Fuchsias tend to droop their leaves in extreme temperatures to protect themselves from evaporation. As soon as the heat subsides, the leaves straighten up again. However, the plants should not be watered until then because the roots cannot absorb the water. It is better to wait until the root ball is dry. Hobby gardeners can then place the plants in a shady place and water them as usual.
Cutting
A regular care measure is weekly cleaning of the fuchsia: this involves removing fallen leaves, ovaries and anything that has faded. The plant can also be checked for conspicuous leaves, diseases and pests at this time. Pruning is recommended in autumn by removing dried flowers and dead branches. However, only shoots that grew in the same year should be cut off. The fuchsia variety must also be taken into account when cutting, as different care measures are recommended depending on the variety:
- Compact bushes: Shorten last year's leading shoots by 1/3
- High trunks: cut back all unbranched shoots in the crown to 1 - 2 pairs of buds
- Hanging fuchsias: Trim overhanging shoots down to the last pair of leaves below the edge of the pot
Note:
If high trunks have not been cut for a while, the crown can be rejuvenated with a cut down to the old wood.
Wintering
Most fuchsias are not hardy, which is why they must either be moved to winter quarters or provided with winter protection. To prepare the plants for winter, all flowers and soft shoots should first be removed. The shoots are then cut off by around 2/3 of their length. A fuchsia cultivated in a pot can then move to its winter quarters, which should have the following properties:
- Temperatures 5 – 10 degrees Celsius
- Can also be dark
- A dark basement works well
- Do not fertilize and water only slightly
Note:
In a dark and cool winter quarter, the fuchsia loses its leaves. In a warmer location it retains its foliage, but then it also needs more light!

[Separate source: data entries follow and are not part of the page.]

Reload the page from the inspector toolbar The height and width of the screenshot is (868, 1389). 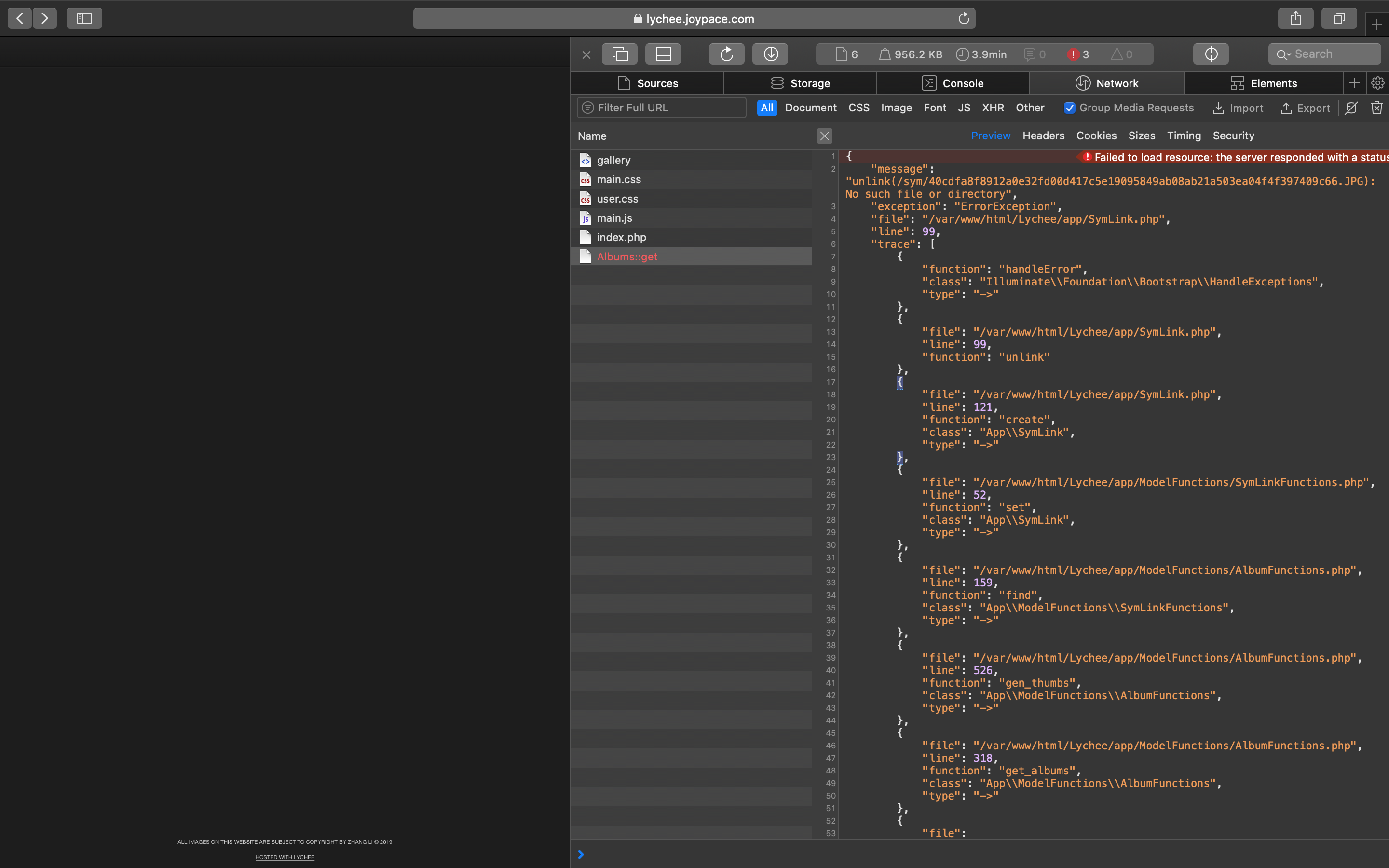click(726, 54)
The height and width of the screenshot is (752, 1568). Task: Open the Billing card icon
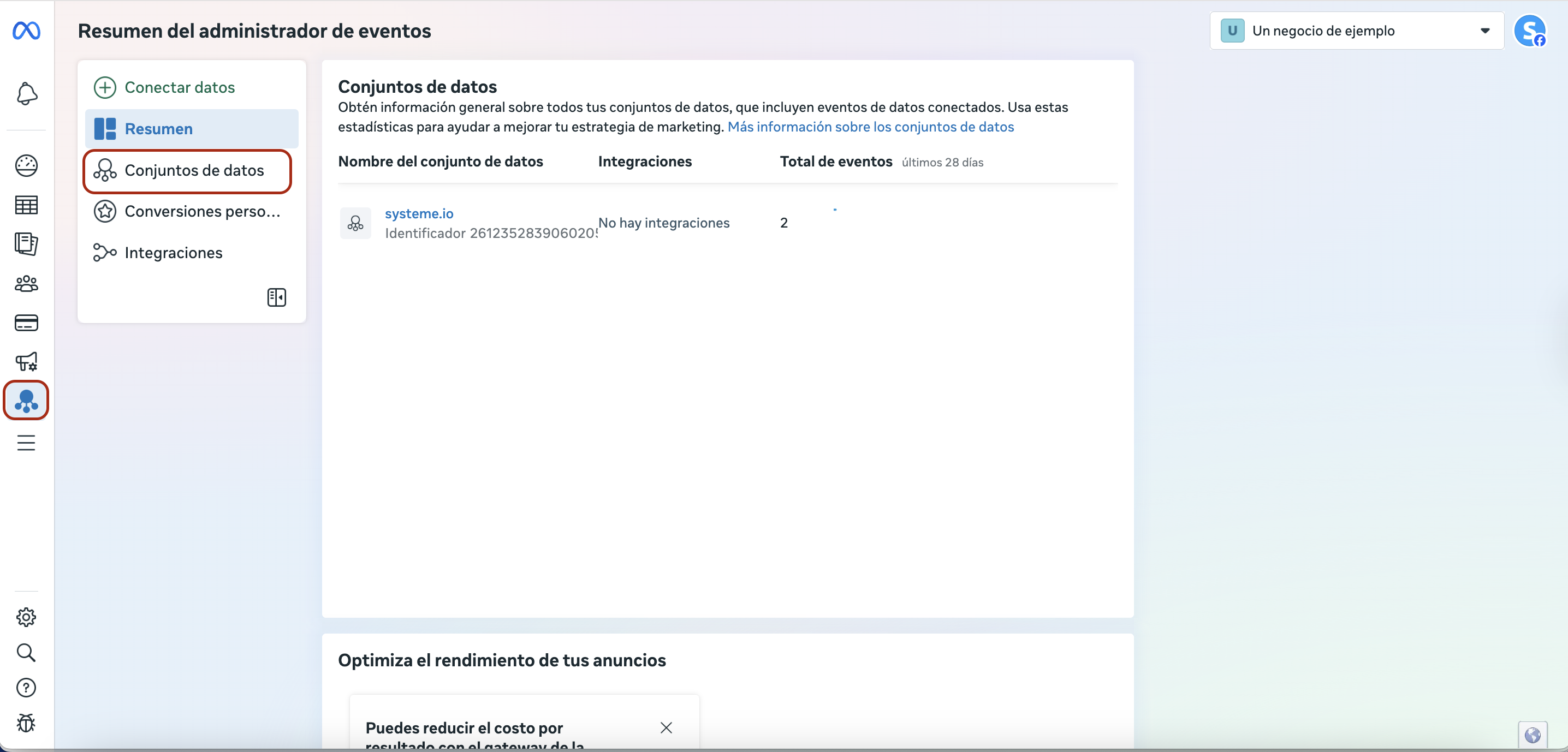pyautogui.click(x=26, y=323)
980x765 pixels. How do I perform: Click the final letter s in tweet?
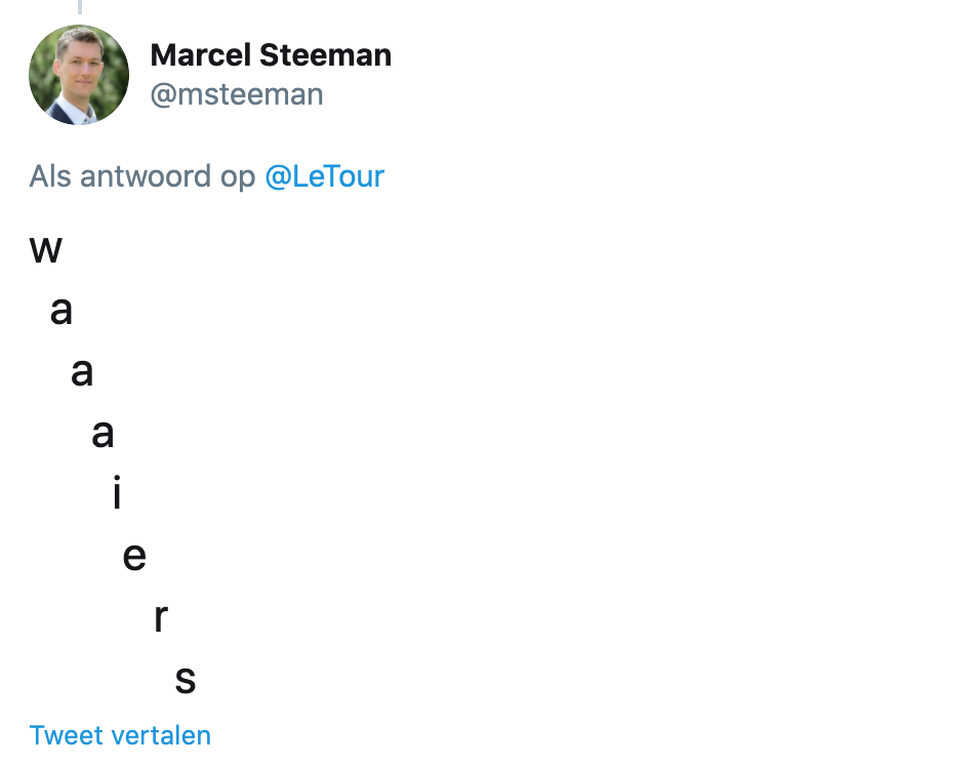tap(185, 679)
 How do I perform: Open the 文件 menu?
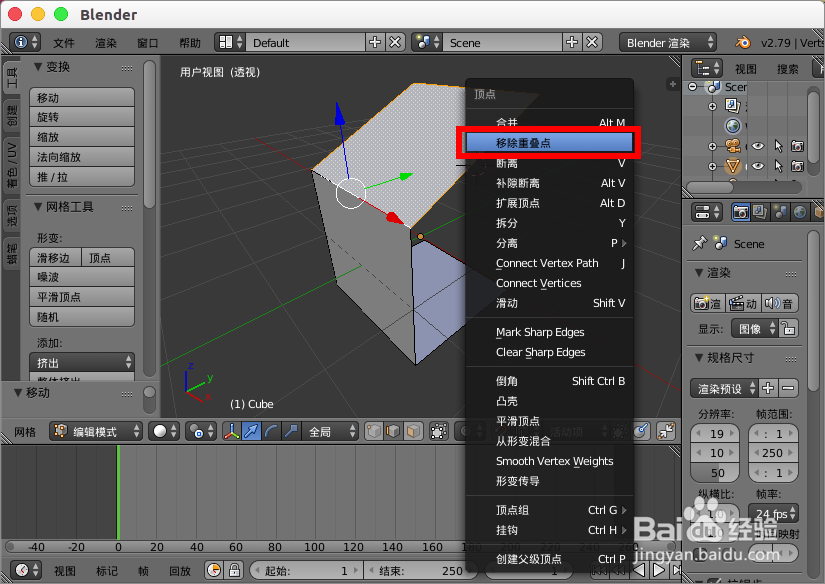pos(63,43)
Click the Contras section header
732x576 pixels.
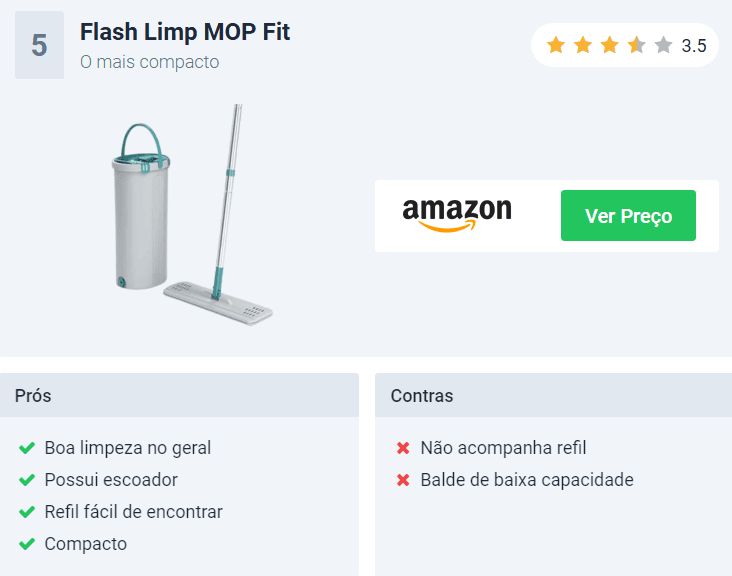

Fuchsias cultivated in the garden are not cut back before winter, but are directly covered with a breathable fleece. It is also advisable to protect the plant from frost with straw or leaves. As soon as the temperatures no longer fall below -5 degrees Celsius, the root disk can be cleared and the hood removed.
Propagation
Fuchsia can be sown or propagated from cuttings. The latter is the more common method and can be done both in spring and August. Propagation itself is easy and requires little work and time:
- 7 – cut 10 cm long shoot tips
- Cut off above a pair of leaves
- Remove bottom leaves
- Place cuttings in soil-sand mixture
- Place in the shade and keep moist
Propagation via cuttings can also be done in water by simply placing the cut shoot in a glass of water. As a rule, the first roots form after about two weeks.
Diseases and pests
The fuchsia is generally quite insensitive to diseases, but powdery mildew or gray mold occasionally occurs due to care errors. Pests can also cause problems for the fuchsia, such as aphids, whiteflies, red spiders or black weevils.